Task instructions -
Give back the data below exactly, with every line kept the same.

Exercise data -
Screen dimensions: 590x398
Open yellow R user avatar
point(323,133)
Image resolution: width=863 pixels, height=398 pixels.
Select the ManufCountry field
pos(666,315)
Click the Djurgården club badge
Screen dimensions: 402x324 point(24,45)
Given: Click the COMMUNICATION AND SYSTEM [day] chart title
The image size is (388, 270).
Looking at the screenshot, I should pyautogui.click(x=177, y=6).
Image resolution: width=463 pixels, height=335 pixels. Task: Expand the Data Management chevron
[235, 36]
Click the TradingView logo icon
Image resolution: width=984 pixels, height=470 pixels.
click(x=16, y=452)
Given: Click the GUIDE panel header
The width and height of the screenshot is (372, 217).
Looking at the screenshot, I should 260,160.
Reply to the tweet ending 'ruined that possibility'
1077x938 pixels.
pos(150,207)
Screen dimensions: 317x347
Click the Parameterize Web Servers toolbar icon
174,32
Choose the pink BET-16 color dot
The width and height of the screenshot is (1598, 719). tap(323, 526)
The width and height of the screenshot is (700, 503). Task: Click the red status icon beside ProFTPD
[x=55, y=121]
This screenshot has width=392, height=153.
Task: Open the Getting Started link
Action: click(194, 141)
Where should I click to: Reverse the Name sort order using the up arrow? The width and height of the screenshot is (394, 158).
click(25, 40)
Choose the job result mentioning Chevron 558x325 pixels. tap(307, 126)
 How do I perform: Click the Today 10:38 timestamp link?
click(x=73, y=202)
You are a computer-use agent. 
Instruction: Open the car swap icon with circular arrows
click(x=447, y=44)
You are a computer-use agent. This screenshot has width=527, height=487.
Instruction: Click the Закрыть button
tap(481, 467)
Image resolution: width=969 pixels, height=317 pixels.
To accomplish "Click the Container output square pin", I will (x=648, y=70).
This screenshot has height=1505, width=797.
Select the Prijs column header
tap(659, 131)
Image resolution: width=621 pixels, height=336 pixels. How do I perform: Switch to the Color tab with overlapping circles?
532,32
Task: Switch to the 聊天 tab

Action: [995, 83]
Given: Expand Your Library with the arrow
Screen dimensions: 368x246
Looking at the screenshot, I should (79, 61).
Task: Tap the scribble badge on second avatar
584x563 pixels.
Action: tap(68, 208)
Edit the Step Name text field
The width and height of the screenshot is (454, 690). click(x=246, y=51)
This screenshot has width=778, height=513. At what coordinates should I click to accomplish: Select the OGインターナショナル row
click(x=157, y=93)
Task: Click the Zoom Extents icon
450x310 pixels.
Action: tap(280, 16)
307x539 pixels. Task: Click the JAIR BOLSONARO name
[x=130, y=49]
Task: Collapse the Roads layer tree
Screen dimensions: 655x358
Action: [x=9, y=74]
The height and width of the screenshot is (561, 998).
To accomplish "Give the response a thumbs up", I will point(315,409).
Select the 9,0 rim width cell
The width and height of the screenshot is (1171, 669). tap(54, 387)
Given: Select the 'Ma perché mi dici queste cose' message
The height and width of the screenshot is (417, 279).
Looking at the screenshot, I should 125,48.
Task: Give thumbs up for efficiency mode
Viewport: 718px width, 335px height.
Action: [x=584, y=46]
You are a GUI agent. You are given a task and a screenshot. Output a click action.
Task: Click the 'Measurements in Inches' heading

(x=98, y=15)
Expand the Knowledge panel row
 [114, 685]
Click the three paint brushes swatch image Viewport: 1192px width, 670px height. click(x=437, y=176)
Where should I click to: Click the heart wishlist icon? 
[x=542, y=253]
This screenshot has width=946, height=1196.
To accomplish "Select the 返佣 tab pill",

Answer to this task -
Screen dimensions: 590x398
Open yellow R user avatar
point(323,133)
Image resolution: width=863 pixels, height=398 pixels.
Select the ManufCountry field
pos(666,315)
Click the Djurgården club badge
Screen dimensions: 402x324 point(24,45)
Given: Click the COMMUNICATION AND SYSTEM [day] chart title
The image size is (388, 270).
Looking at the screenshot, I should pyautogui.click(x=177, y=6).
Image resolution: width=463 pixels, height=335 pixels. Task: Expand the Data Management chevron
[235, 36]
Click the TradingView logo icon
Image resolution: width=984 pixels, height=470 pixels.
click(x=16, y=452)
Given: Click the GUIDE panel header
The width and height of the screenshot is (372, 217).
Looking at the screenshot, I should 260,160.
Reply to the tweet ending 'ruined that possibility'
1077x938 pixels.
pos(150,207)
Screen dimensions: 317x347
Click the Parameterize Web Servers toolbar icon
174,32
Choose the pink BET-16 color dot
The width and height of the screenshot is (1598, 719). tap(323, 526)
The width and height of the screenshot is (700, 503). Task: Click the red status icon beside ProFTPD
[x=55, y=121]
This screenshot has width=392, height=153.
Task: Open the Getting Started link
Action: click(194, 141)
Where should I click to: Reverse the Name sort order using the up arrow? The width and height of the screenshot is (394, 158).
click(25, 40)
Choose the job result mentioning Chevron 558x325 pixels. tap(307, 126)
 How do I perform: Click the Today 10:38 timestamp link?
click(x=73, y=202)
You are a computer-use agent. 
Instruction: Open the car swap icon with circular arrows
click(x=447, y=44)
You are a computer-use agent. This screenshot has width=527, height=487.
Instruction: Click the Закрыть button
tap(481, 467)
Image resolution: width=969 pixels, height=317 pixels.
To accomplish "Click the Container output square pin", I will (x=648, y=70).
This screenshot has height=1505, width=797.
Select the Prijs column header
tap(659, 131)
Image resolution: width=621 pixels, height=336 pixels. How do I perform: Switch to the Color tab with overlapping circles?
532,32
Task: Switch to the 聊天 tab

Action: [995, 83]
Given: Expand Your Library with the arrow
Screen dimensions: 368x246
Looking at the screenshot, I should (79, 61).
Task: Tap the scribble badge on second avatar
584x563 pixels.
Action: tap(68, 208)
Edit the Step Name text field
The width and height of the screenshot is (454, 690). click(x=246, y=51)
This screenshot has width=778, height=513. At what coordinates should I click to accomplish: Select the OGインターナショナル row
click(x=157, y=93)
Task: Click the Zoom Extents icon
450x310 pixels.
Action: tap(280, 16)
307x539 pixels. Task: Click the JAIR BOLSONARO name
[x=130, y=49]
Task: Collapse the Roads layer tree
Screen dimensions: 655x358
Action: [x=9, y=74]
The height and width of the screenshot is (561, 998).
To accomplish "Give the response a thumbs up", I will point(315,409).
Select the 9,0 rim width cell
The width and height of the screenshot is (1171, 669). tap(54, 387)
Given: Select the 'Ma perché mi dici queste cose' message
The height and width of the screenshot is (417, 279).
Looking at the screenshot, I should 125,48.
Task: Give thumbs up for efficiency mode
Viewport: 718px width, 335px height.
Action: [x=584, y=46]
You are a GUI agent. You are given a task and a screenshot. Output a click action.
Task: Click the 'Measurements in Inches' heading

(x=98, y=15)
Expand the Knowledge panel row
 [114, 685]
Click the three paint brushes swatch image Viewport: 1192px width, 670px height. click(x=437, y=176)
Where should I click to: Click the heart wishlist icon? 
[x=542, y=253]
This screenshot has width=946, height=1196.
To accomplish "Select the 返佣 tab pill",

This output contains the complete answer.